-------- Source --------

Mixité Sarcelles ou la mort du vivre-ensemble

par Eve Szeftel  publié le 31 mai 2022

La journaliste Noémie Halioua signe, avec «les Uns contre les autres», une enquête sur le délitement du modèle républicain à travers l’exemple de Sarcelles où elle a grandi. 

«Ça intéresse quelqu’un, ce qui nous arrive ?» : en 2018, après l’agression d’un garçon juif de 8 ans par deux adolescents, Noémie Halioua est envoyée par le Figaro en reportage à Sarcelles (Val-d’Oise), qu’elle a quittée quinze ans plus tôt. Cette interrogation, formulée par une mère habitant le «quartier juif», lui fait l’effet d’un «trou dans le cœur». «Une fois la confiance installée, elle consentit à décrire l’enfer dans lequel elle vivait. Un quotidien rythmé par la terreur et l’insécurité, la crasse et l’impression de vivre dans un monde qui s’effondre un peu plus chaque jour, un monde qu’elle n’avait pas les moyens de fuir», écrit-elle dans les Uns contre les autres, son deuxième livre après l’Affaire Sarah Halimi (2018). Ce «nous», précise celle qui travaille aujourd’hui pour la chaîne israélienne i24News, n’est pas communautaire : il inclut plus largement les banlieusards, ces «prolos postmodernes» qu’on voit rarement à la télé et sur lesquels la trentenaire aujourd’hui en vue, qui éditorialise sur C News et trolle sur Twitter, a choisi de braquer le projecteur le temps de ce livre hybride, qui balance entre récit d’apprentissage et enquête sur la faillite du modèle républicain.

«Qu’est-ce qui leur est arrivé ?» : pour répondre à cette question, la Sarcelloise replonge bien au-delà de son enfance, jusqu’aux fondations de cette ville nouvelle bâtie sur des champs de légumes dans les années 50. Il était une fois l’appel de l’abbé Pierre, l’hiver 1954. L’année suivante, le ministère de la Reconstruction et de l’Urbanisme lance le programme de logements économiques de première nécessité. Entre 1956 et 1974, plus de 12 000 logements sortent de terre à Sarcelles : c’est le plus grand chantier d’Europe. Les appartements sont spacieux et dotés de tout le confort moderne. Comparé au bidonville d’Argenteuil, «le logement social pour nous, c’était le Hilton», se souvient Fatima.

Exemple de «cohabitation heureuse»

-------- Données de départ --------

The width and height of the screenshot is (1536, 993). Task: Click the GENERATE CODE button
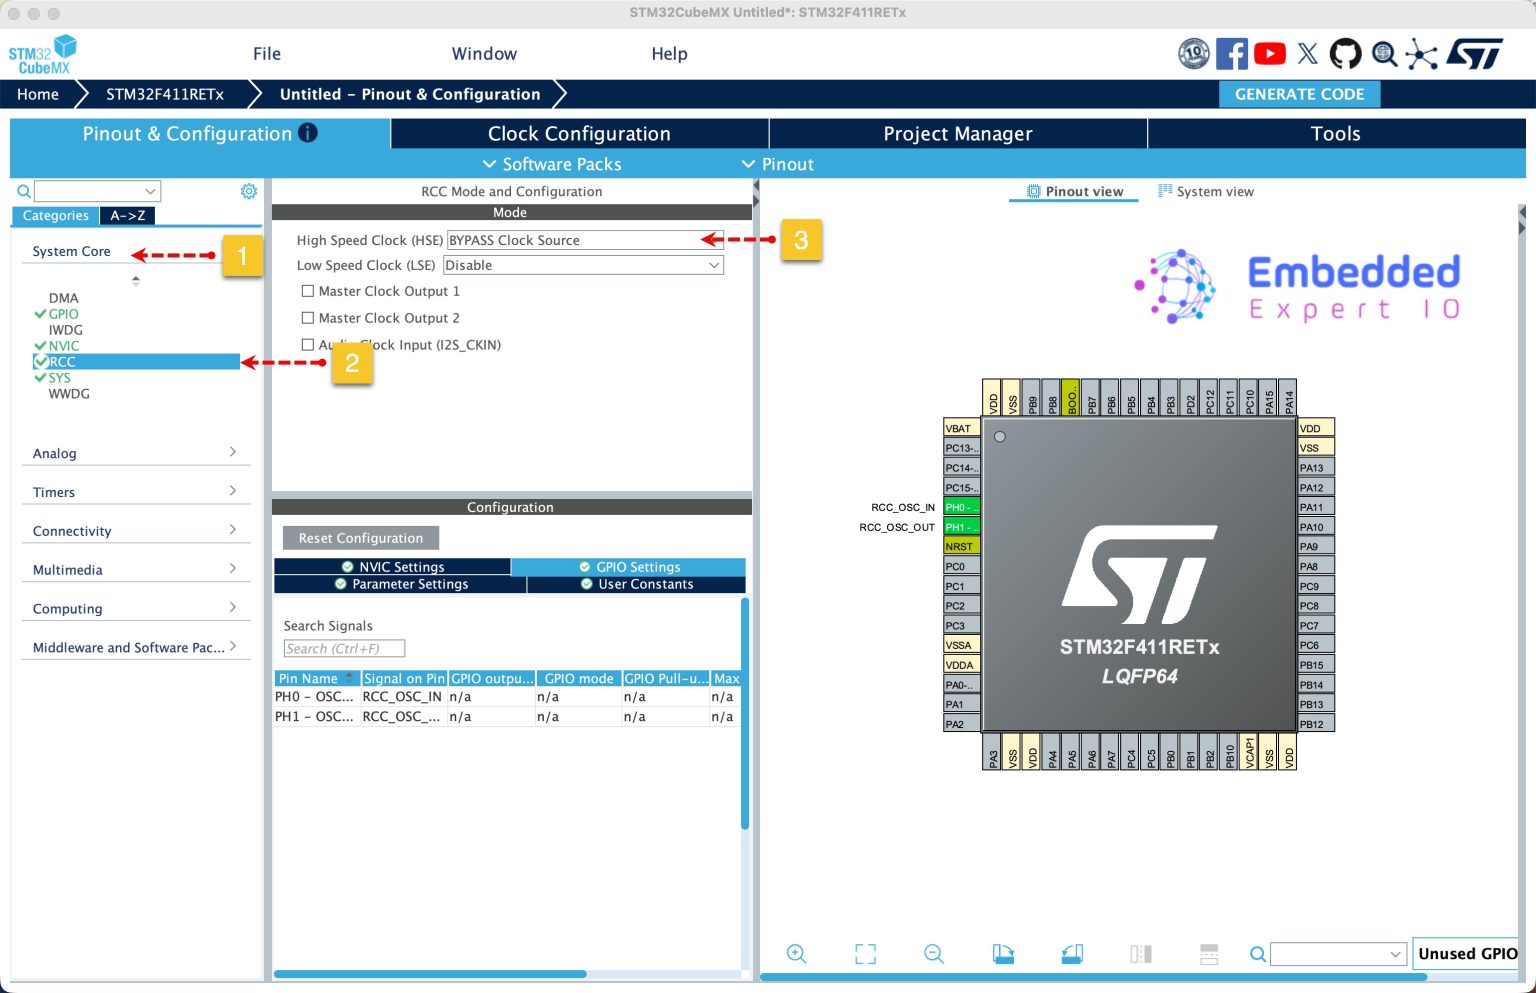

--------

### Consignes
**A.** D'après l'article sur Sarcelles, combien de logements ont été construits dans la ville entre 1956 et 1974 ?
**B.** Poursuivez l'article sur Sarcelles à partir de l'endroit où il s'arrête.

### Réponses par consigne
**A.** Plus de 12 000 logements.

**B.**
Au départ, le grand ensemble est peuplé d’ouvriers et d’employés, originaires de la petite couronne parisienne et de province, qui bénéficient du 1% patronal. Puis, au fil de la décolonisation et des tragédies de l’histoire, la ville nouvelle devient la «capitale refuge des déracinés» : juifs, Maghrébins, pieds-noirs, Antillais, Indiens, Turcs, Chiliens, Vietnamiens, puis Assyro-Chaldéens dans les années 80, chrétiens d’Orient plus récemment. «Chacun fuit la peur, la misère, la douleur.» Jusqu’aux années 2000, la communauté juive de Sarcelles, surnommé la «Petite Jérusalem», sera l’une des plus importantes au monde. Avant de décliner suite à des événements traumatiques : en 2012, une épicerie cacher est visée par un attentat à la grenade qui, heureusement, n’explose pas. Deux ans plus tard éclatent de violentes émeutes antijuives en marge d’une manifestation pro-palestinienne, précipitant le départ de nombreuses familles vers Israël.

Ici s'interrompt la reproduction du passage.